--- Instructions for the task ---
Repeat word for word, please, only the lines of the material from the one containing "Open Mail from" through its final line, both ends included.

[Extracted data — start]

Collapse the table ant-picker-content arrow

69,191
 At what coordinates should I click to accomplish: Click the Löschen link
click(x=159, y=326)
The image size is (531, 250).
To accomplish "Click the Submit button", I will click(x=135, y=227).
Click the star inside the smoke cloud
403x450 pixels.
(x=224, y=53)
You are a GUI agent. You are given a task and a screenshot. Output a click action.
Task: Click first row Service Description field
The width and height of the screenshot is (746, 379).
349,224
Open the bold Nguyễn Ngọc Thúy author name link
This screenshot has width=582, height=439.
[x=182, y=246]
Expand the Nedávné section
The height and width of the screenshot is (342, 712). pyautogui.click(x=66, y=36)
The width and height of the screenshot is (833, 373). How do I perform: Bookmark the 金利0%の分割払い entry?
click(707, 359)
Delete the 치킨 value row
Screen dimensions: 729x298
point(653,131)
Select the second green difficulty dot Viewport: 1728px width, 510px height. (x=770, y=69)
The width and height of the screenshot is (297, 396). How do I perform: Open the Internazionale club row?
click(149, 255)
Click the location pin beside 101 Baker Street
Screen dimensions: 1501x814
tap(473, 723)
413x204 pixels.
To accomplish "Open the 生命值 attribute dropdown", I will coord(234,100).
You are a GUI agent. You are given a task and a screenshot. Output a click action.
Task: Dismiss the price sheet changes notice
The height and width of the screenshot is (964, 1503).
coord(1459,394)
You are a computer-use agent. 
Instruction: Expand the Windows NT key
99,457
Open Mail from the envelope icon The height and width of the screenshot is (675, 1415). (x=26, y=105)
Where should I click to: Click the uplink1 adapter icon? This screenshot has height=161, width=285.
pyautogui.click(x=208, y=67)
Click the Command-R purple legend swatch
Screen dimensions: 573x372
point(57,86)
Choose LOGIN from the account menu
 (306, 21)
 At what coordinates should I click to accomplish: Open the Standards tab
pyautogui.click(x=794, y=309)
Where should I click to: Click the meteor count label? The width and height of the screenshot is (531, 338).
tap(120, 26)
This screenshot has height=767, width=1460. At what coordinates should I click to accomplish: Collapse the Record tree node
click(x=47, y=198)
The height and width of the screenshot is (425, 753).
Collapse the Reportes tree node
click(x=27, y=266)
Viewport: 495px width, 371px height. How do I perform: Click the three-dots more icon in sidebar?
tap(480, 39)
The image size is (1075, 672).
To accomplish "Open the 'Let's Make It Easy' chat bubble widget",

[Extracted data — finish]

--- The answer ---
Open Mail from the envelope icon The height and width of the screenshot is (675, 1415). (x=26, y=105)
Where should I click to: Click the uplink1 adapter icon? This screenshot has height=161, width=285.
pyautogui.click(x=208, y=67)
Click the Command-R purple legend swatch
Screen dimensions: 573x372
point(57,86)
Choose LOGIN from the account menu
 (306, 21)
 At what coordinates should I click to accomplish: Open the Standards tab
pyautogui.click(x=794, y=309)
Where should I click to: Click the meteor count label? The width and height of the screenshot is (531, 338).
tap(120, 26)
This screenshot has height=767, width=1460. At what coordinates should I click to accomplish: Collapse the Record tree node
click(x=47, y=198)
The height and width of the screenshot is (425, 753).
Collapse the Reportes tree node
click(x=27, y=266)
Viewport: 495px width, 371px height. How do I perform: Click the three-dots more icon in sidebar?
tap(480, 39)
The image size is (1075, 672).
To accomplish "Open the 'Let's Make It Easy' chat bubble widget",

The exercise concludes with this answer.